Advanced XML Streaming Framework for Pega

XSLT-template definition custom rule.
Results of Clipboard streaming to XML with help of XSLT-template.
Results of performance comparison between classic Clipboard-to-XML streaming approach and streaming with help of XSLT-template.

Full demo video

Full demo video is accessible by the next link - Advanced XML Streaming Framework for Pega (full demo). In addition to basic project introduction, it provides advanced demo scenarios for such features as parameterized and multi-page transformations, XSD-driven transformations, transient properties and pages, performance comparison test and others.

Inspiration

From my previous experience almost each company-wide Pega implementation deals with XML- or SOAP-based services integration. And each project has its own specifics: huge XML-data amount to be transferred to/from the service, frequent data model changes, complicated and time consuming data transformation to be done and so on. In some cases, classic Pega approach for Clipboard-to-XML streaming during XML-based services integration is not giving the best possible result. That is why I started thinkig about alternative solution, which can be used in such situations.

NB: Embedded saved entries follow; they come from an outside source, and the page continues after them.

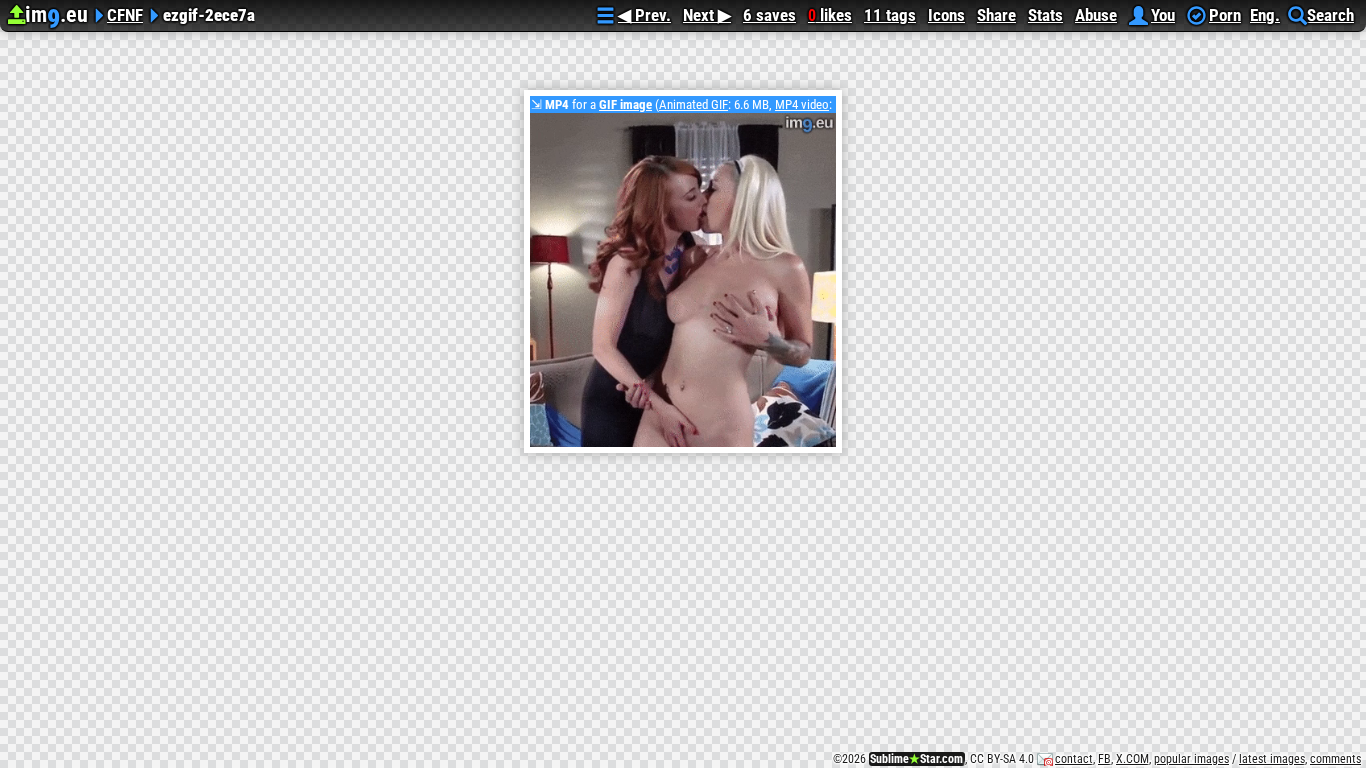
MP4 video (802, 104)
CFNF (125, 12)
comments (1335, 759)
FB (1104, 759)
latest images (1272, 759)
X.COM (1132, 759)
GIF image (625, 104)
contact (1074, 759)
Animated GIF (693, 104)
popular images (1191, 759)
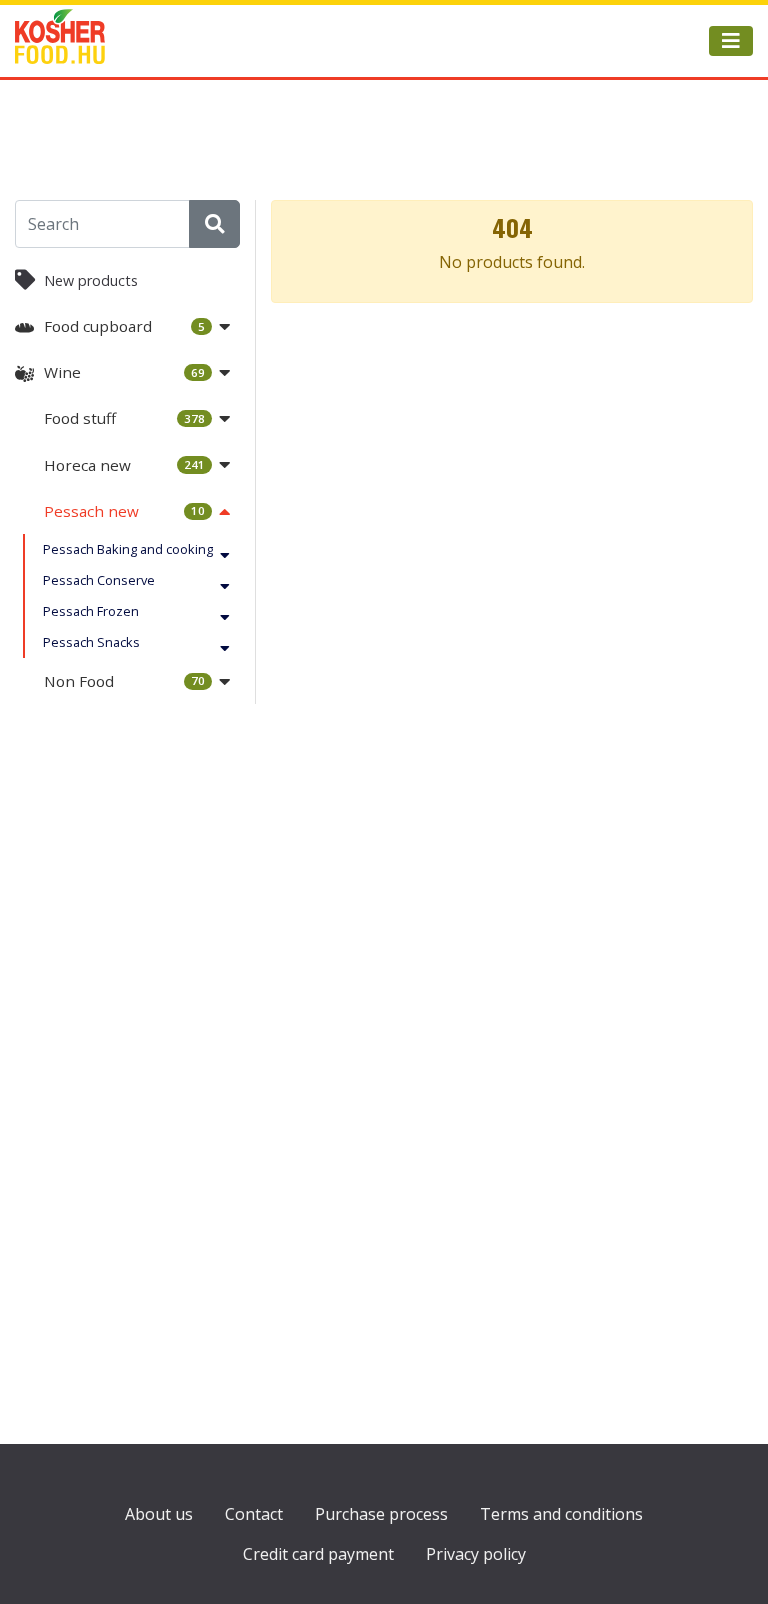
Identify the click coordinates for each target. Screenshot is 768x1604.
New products (91, 280)
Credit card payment (318, 1554)
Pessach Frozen (91, 611)
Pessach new (124, 511)
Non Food (124, 681)
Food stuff (124, 418)
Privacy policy (476, 1554)
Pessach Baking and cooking (128, 549)
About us (159, 1514)
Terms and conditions (561, 1514)
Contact (254, 1514)
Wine (124, 372)
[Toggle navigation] (731, 41)
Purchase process (381, 1514)
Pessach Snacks (91, 642)
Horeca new (124, 465)
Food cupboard (124, 326)
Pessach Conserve (99, 580)
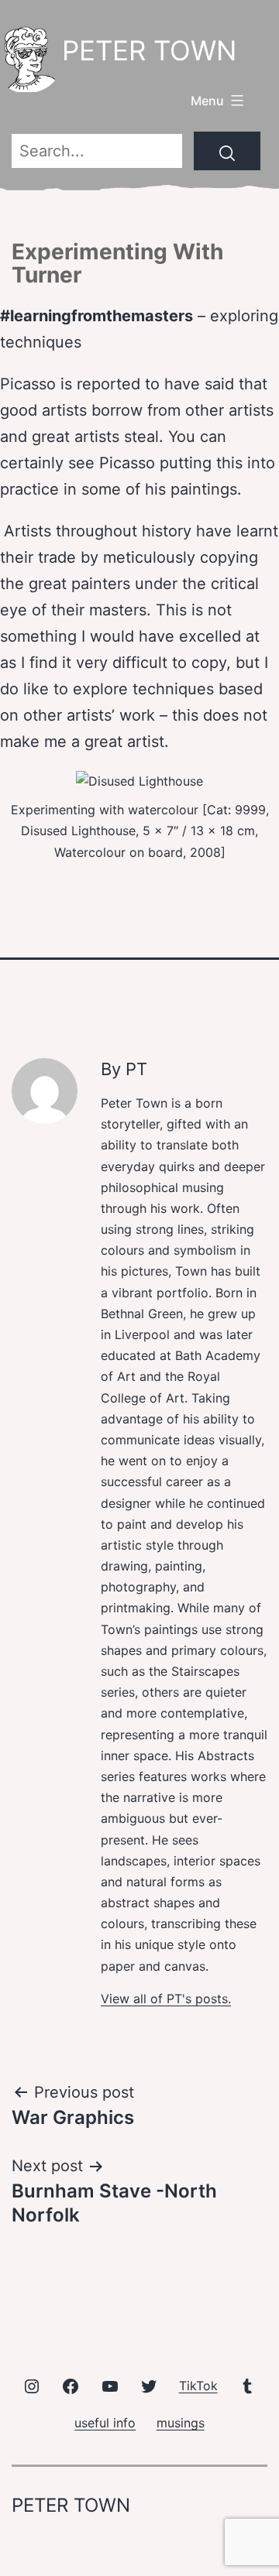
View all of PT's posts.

Classic Pega Clipboard-to-XML streaming approach is represented on the next picture: Classic Clipboard-to-XML streaming approach

It consists of the next steps:

Two types of data model are created: Business data model and Integration data model.
Clipboard page is transformed from Business data model into Integration data model with help of Data Transform rules.
Then Clipboard page is streamed from Integration data model into XML with help of XML Stream rules.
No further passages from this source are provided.